Am frühen Handel verteidigt BTC die Marke von 63.500; die Logik hinter dem geringen Volumen bei Seitwärtsbewegung ist, dass die Coins/Order-Flows „eingefroren“ werden.

Mit dem Abschluss der US-Sitzung über Nacht hat BTC in der Nähe von 63.500 die neueste 4H-Kerzen-Schlussphase erreicht. Das Handelsvolumen zeigt eine deutlich gedämpfte, seitwärts schwingende Charakteristik; insgesamt verläuft der Kursverlauf ruhig.

Viele Trader halten diese amplitudenarme, zähe Seitwärtsabwärtsbewegung nicht aus, doch aus Sicht der Spot-Struktur ist genau das die typische Bodenbildungsform nach dem Abbau von Leverage. Die Stopps derjenigen, die im Hochbereich hinterhergekauft haben, wurden bereits in der vorangegangenen Abverkaufswelle bereinigt, und der Verkaufsdruck wirkt phasenweise erschöpft.

Aus der Perspektive der Kapitalbewegungen und des Wettstreits über große Zeithorizonte betrachtet: In dieser Woche startet zuerst das Wyoming-Blockchain-Gipfeltreffen; außerdem rückt die jährliche Tagung globaler Zentralbanken in den Fokus. Große Asset-Management-Institutionen sichern die zugrunde liegenden Bestände fortlaufend über ETFs und Spot-Custody. Solange es zu keinem plötzlichen systemischen Risiko kommt, bleibt das Umschichten im niedrigen Range-Bereich weiterhin die Vorbereitung für die nächste Trendphase.

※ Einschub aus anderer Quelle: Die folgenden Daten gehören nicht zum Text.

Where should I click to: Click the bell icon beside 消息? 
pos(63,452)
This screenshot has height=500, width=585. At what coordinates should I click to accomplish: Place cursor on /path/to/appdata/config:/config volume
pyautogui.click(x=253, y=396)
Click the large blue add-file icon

Vermeide es, in der Phase der reduzierten Volumina und Seitwärtsbewegung häufig hinterherzulaufen oder panisch zu verkaufen, wodurch das Kapital unnötig verbraucht wird. Solange eine 4H-Schlusskerze zuverlässig über dem Kernsupport von 62.200 bleibt, wird sich die gesamte Long-Bodenbildungsstruktur nicht verändern.

Meine öffentliche Haltung ist sehr eindeutig: Ich halte im BTC-Spot-Setup eine eher bullische Position und bin fest davon überzeugt, dass der Spot-Supportbereich von 63.000–63.500 wirksam ist.

Wenn die 4H-Realbodie (Körper) unter 62.200 bricht, bedeutet das, dass die Kursstruktur in eine Abwärts-Umkehr kippt.